> [Directions for this task]
Copy out the entries word for word, from the very first line through the line containing "Action: click(122, 484)", and include that line. Leave the pictures out of your answer.

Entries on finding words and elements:
________________
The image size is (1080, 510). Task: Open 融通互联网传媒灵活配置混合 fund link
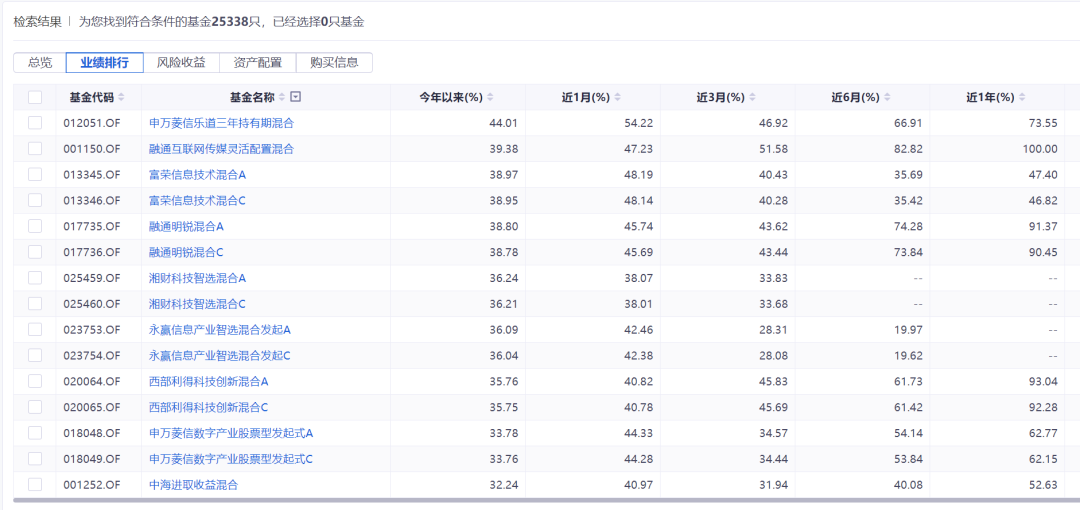[222, 149]
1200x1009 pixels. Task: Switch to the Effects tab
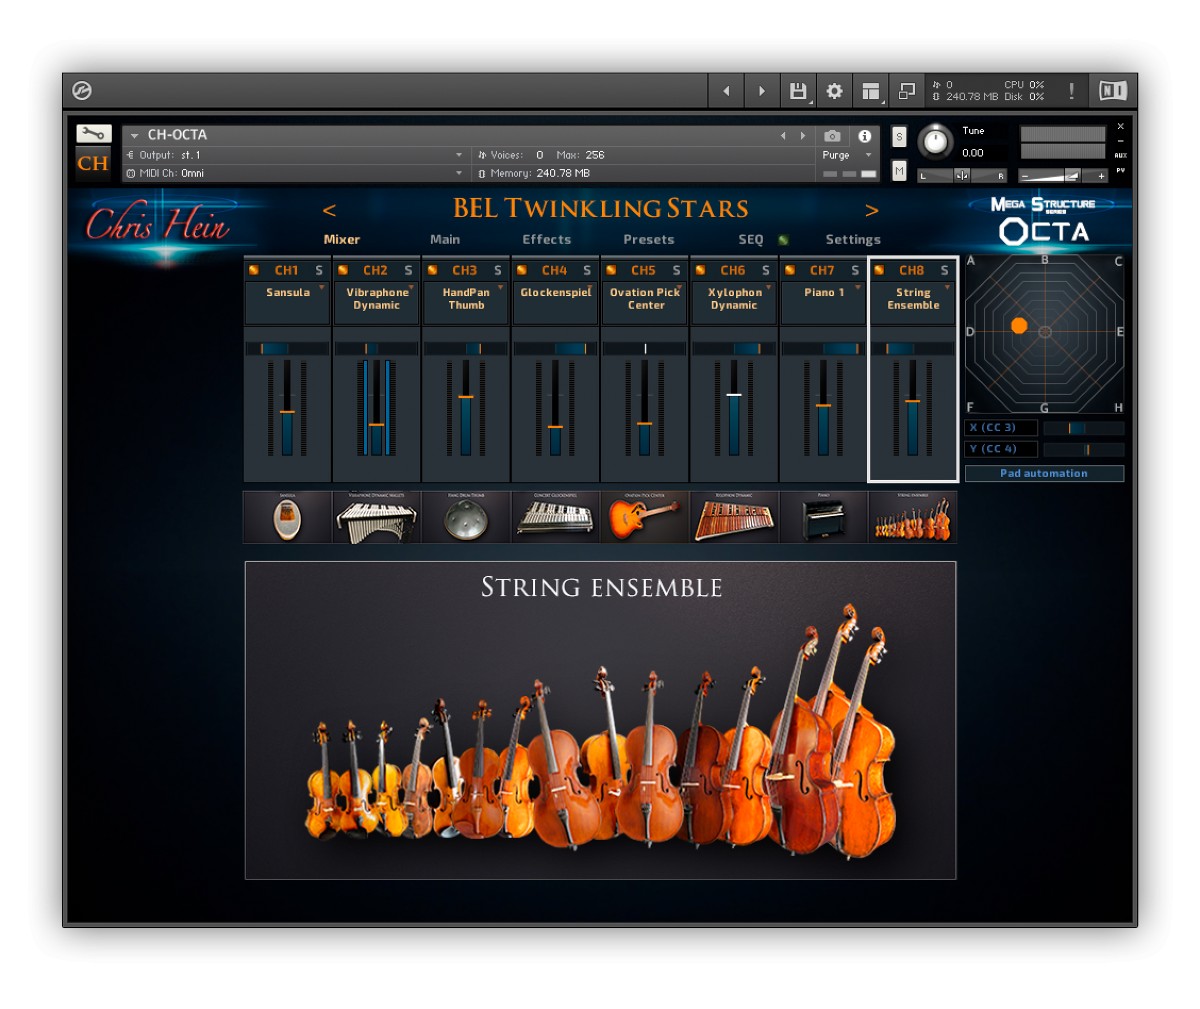tap(546, 240)
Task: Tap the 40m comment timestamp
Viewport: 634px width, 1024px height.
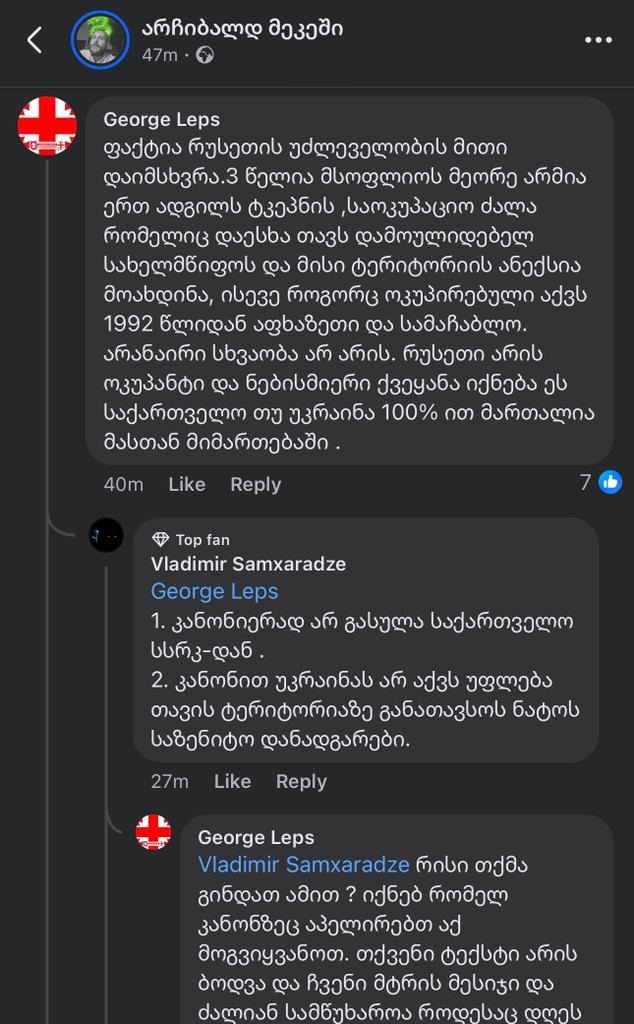Action: click(122, 484)
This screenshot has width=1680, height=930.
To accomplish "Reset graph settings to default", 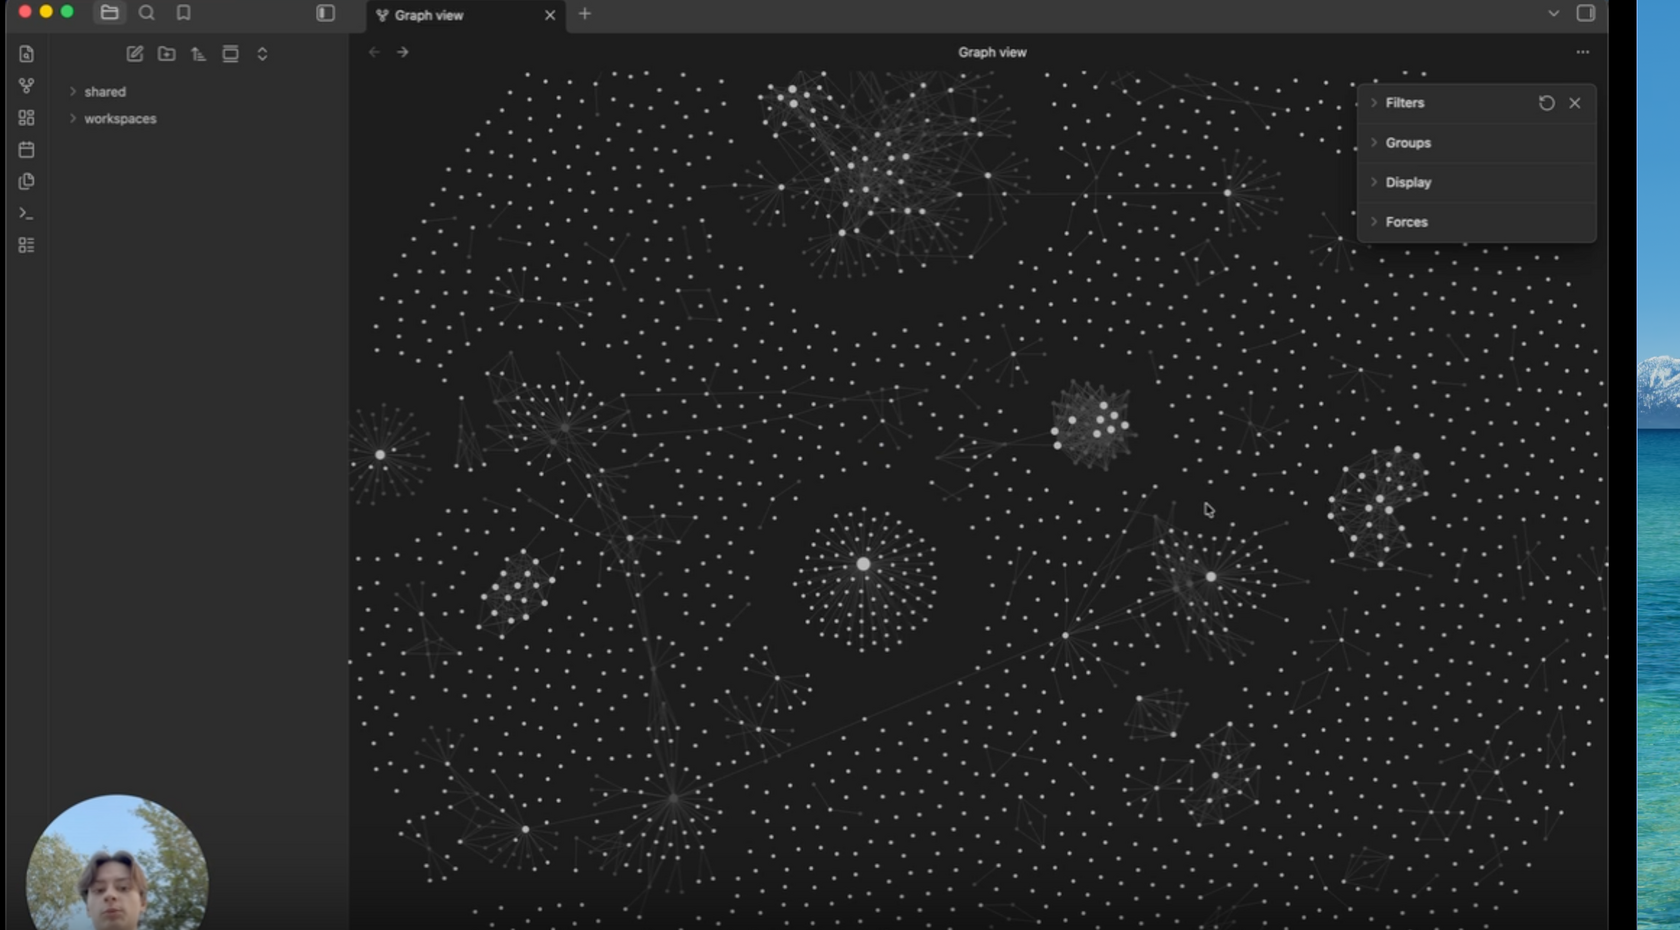I will 1547,103.
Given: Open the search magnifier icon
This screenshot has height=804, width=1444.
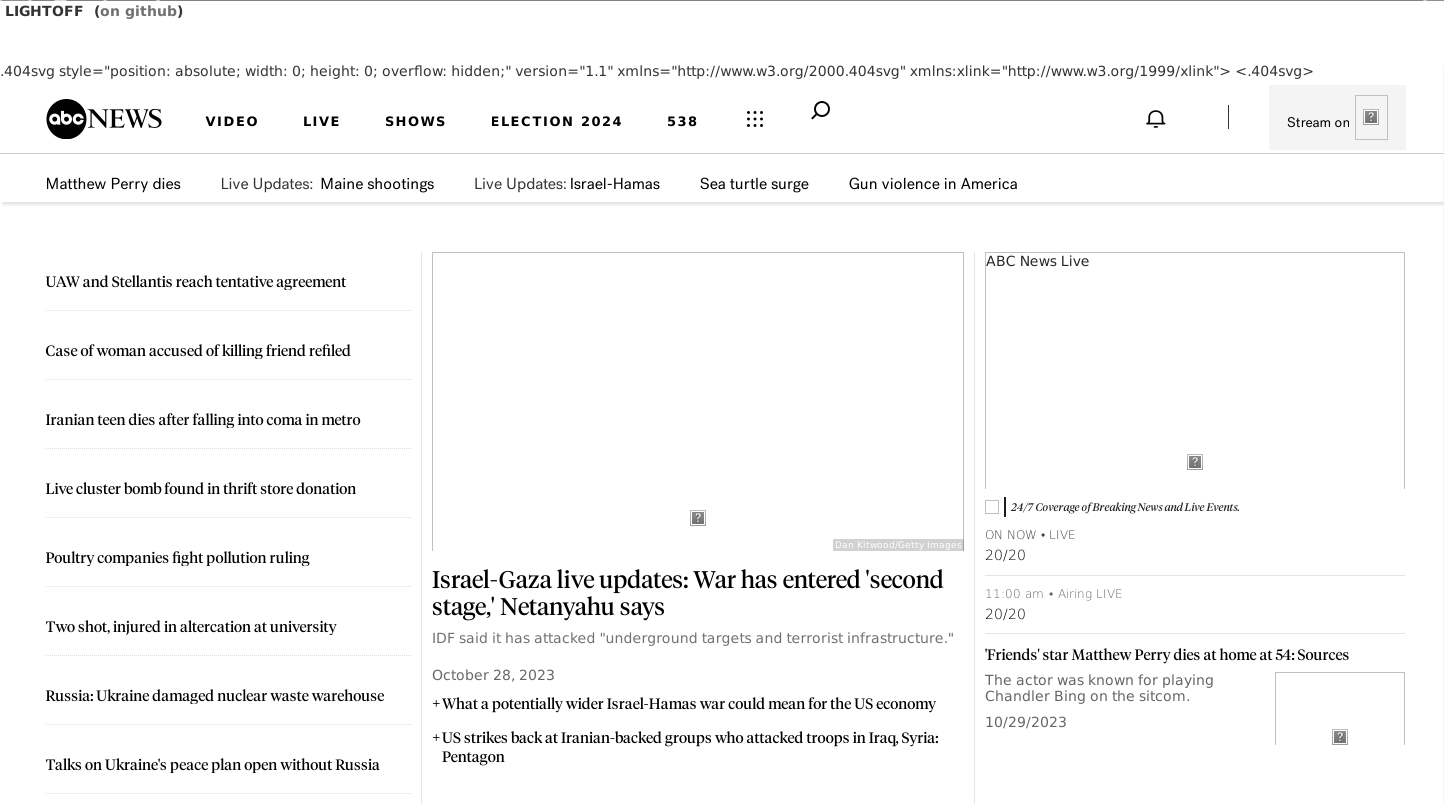Looking at the screenshot, I should 820,110.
________________
> [Output for this exercise]
The image size is (1080, 510). Task: Open 融通互联网传媒灵活配置混合 fund link
[222, 149]
1200x1009 pixels. Task: Switch to the Effects tab
tap(546, 240)
Task: Tap the 40m comment timestamp
Viewport: 634px width, 1024px height.
Action: click(122, 484)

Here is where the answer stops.